Please reproduce the forum thread below on copyright and training LLMs, word for word and in full.
+++ EXTRACT TO READ
Comment by TGower

Comment by TGower 16 hours ago

1 reply

People aren't buying Harry Potter action figures as a subtitute for buying the book either, but copyright protects creators from other people swooping in and using their work in other mediums. There is obviously a huge market demand for high quality data for training LLMs, Meta just spent 15 billion on a data labeling company. Companies training LLMs on copyrighted material without permission are doing that as a substitue for obtaining a license from the creator for doing so in the same way that a pirate downloading a torrent is a substitue for getting an ebook license.

ritz_labringue 14 hours ago

Harry Potter action figures trade almost entirely on J. K. Rowling’s expressive choices. Every unlicensed toy competes head‑to‑head with the licensed one and slices off a share of a finite pot of fandom spending. Copyright law treats that as classic market substitution and rightfully lets the author police it.

Dropping the novels into a machine‑learning corpus is a fundamentally different act. The text is not being resold, and the resulting model is not advertised as “official Harry Potter.” The books are just statistical nutrition. One ingredient among millions. Much like a human writer who reads widely before producing new work. No consumer is choosing between “Rowling’s novel” and “the tokens her novel contributed to an LLM,” so there’s no comparable displacement of demand.

In economic terms, the merch market is rivalrous and zero‑sum; the training market is non‑rivalrous and produces no direct substitute good. That asymmetry is why copyright doctrine (and fair‑use case law) treats toy knock‑offs and corpus building very differently.
++++++
+++ DATA
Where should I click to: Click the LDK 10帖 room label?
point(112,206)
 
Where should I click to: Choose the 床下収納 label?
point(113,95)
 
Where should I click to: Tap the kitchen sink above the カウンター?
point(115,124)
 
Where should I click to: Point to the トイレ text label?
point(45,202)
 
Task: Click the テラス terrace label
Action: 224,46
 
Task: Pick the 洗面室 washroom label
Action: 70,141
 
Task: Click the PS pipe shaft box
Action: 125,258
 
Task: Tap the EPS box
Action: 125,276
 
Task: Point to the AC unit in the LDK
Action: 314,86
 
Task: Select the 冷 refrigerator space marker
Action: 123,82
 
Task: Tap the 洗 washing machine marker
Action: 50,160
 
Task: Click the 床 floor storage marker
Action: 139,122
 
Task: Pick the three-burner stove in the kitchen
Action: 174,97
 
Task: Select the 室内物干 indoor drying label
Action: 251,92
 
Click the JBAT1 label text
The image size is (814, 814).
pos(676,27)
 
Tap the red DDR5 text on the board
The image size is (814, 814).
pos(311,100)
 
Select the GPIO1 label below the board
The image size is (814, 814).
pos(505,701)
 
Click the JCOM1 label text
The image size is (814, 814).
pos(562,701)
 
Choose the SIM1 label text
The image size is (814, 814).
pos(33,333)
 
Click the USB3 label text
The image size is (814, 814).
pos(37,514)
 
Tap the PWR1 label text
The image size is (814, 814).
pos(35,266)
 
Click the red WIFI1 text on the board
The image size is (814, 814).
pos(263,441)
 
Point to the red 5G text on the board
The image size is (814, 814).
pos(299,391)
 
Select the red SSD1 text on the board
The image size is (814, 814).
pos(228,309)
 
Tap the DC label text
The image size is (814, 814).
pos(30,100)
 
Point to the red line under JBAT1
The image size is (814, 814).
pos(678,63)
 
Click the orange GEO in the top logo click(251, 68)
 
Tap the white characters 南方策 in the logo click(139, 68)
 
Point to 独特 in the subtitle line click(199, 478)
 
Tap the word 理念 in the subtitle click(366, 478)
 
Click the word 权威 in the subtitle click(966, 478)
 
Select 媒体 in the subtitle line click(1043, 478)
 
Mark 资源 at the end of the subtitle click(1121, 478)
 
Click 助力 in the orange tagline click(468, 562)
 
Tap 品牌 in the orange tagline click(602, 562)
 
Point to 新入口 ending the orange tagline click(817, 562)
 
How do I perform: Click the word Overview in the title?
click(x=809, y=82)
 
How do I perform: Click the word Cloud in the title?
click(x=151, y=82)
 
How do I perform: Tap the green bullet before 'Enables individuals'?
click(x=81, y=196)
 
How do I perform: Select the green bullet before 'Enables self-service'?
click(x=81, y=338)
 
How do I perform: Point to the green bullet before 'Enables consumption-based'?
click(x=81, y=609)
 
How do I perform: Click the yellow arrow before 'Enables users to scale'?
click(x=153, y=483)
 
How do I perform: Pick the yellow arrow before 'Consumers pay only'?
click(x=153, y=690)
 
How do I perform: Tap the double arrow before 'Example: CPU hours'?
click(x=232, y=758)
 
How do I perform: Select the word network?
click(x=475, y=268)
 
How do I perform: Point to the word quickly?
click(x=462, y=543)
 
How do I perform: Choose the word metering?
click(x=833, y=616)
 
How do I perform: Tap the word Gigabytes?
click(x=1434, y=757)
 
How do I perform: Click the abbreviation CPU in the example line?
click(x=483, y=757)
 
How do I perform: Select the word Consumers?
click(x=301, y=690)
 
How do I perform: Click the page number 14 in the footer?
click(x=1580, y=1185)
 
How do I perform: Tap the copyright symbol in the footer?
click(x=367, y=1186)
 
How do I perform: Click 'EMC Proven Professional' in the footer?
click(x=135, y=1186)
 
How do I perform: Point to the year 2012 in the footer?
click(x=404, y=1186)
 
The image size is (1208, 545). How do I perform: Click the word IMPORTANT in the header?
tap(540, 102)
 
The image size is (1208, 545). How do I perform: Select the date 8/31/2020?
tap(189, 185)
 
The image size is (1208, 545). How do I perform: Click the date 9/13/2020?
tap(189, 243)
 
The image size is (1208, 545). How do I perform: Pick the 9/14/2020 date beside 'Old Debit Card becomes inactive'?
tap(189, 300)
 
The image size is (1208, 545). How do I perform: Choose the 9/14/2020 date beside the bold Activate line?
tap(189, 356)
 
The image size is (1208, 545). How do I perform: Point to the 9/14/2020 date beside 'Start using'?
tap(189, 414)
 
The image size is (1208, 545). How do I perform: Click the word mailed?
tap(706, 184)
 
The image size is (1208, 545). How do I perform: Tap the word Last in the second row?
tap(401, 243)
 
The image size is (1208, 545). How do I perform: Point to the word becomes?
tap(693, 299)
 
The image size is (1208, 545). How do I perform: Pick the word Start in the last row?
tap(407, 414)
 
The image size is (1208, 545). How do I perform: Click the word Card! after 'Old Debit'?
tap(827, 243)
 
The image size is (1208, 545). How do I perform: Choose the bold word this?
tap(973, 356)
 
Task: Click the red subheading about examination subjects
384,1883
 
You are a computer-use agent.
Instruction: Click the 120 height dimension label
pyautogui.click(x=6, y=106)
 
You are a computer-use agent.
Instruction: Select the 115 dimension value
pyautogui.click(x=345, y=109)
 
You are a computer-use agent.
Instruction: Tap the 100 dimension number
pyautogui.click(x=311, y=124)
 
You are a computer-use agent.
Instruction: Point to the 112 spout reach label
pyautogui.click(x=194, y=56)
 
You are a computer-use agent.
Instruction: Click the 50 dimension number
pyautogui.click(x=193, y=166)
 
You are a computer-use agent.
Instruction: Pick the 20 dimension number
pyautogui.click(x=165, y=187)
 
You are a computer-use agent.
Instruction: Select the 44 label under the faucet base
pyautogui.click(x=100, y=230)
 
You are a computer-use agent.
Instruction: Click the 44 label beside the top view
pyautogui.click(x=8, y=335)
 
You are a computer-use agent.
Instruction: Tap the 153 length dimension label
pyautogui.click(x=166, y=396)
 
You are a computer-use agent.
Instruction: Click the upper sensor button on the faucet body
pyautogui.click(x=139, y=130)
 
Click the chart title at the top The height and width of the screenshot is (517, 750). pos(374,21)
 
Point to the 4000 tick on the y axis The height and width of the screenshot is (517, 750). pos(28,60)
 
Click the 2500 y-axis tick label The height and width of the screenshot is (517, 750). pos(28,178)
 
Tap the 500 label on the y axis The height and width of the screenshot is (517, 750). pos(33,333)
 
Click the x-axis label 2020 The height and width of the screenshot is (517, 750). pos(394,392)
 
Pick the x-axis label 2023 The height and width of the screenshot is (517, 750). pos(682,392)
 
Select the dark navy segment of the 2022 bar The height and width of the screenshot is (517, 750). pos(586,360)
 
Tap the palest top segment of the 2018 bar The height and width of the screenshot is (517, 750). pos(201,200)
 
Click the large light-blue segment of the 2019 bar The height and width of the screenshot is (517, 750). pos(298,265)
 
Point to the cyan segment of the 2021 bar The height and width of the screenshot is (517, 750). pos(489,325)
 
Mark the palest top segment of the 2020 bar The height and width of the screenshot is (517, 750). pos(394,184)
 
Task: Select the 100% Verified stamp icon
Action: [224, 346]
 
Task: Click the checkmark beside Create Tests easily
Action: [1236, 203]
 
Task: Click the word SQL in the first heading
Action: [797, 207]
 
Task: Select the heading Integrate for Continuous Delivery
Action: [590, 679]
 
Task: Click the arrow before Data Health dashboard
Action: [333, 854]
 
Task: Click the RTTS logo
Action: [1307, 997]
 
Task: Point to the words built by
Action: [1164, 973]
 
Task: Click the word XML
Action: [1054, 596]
++++++
▸ **OUTPUT BELOW**:
Comment by TGower

Comment by TGower 16 hours ago

1 reply

People aren't buying Harry Potter action figures as a subtitute for buying the book either, but copyright protects creators from other people swooping in and using their work in other mediums. There is obviously a huge market demand for high quality data for training LLMs, Meta just spent 15 billion on a data labeling company. Companies training LLMs on copyrighted material without permission are doing that as a substitue for obtaining a license from the creator for doing so in the same way that a pirate downloading a torrent is a substitue for getting an ebook license.

ritz_labringue 14 hours ago

Harry Potter action figures trade almost entirely on J. K. Rowling’s expressive choices. Every unlicensed toy competes head‑to‑head with the licensed one and slices off a share of a finite pot of fandom spending. Copyright law treats that as classic market substitution and rightfully lets the author police it.

Dropping the novels into a machine‑learning corpus is a fundamentally different act. The text is not being resold, and the resulting model is not advertised as “official Harry Potter.” The books are just statistical nutrition. One ingredient among millions. Much like a human writer who reads widely before producing new work. No consumer is choosing between “Rowling’s novel” and “the tokens her novel contributed to an LLM,” so there’s no comparable displacement of demand.

In economic terms, the merch market is rivalrous and zero‑sum; the training market is non‑rivalrous and produces no direct substitute good. That asymmetry is why copyright doctrine (and fair‑use case law) treats toy knock‑offs and corpus building very differently.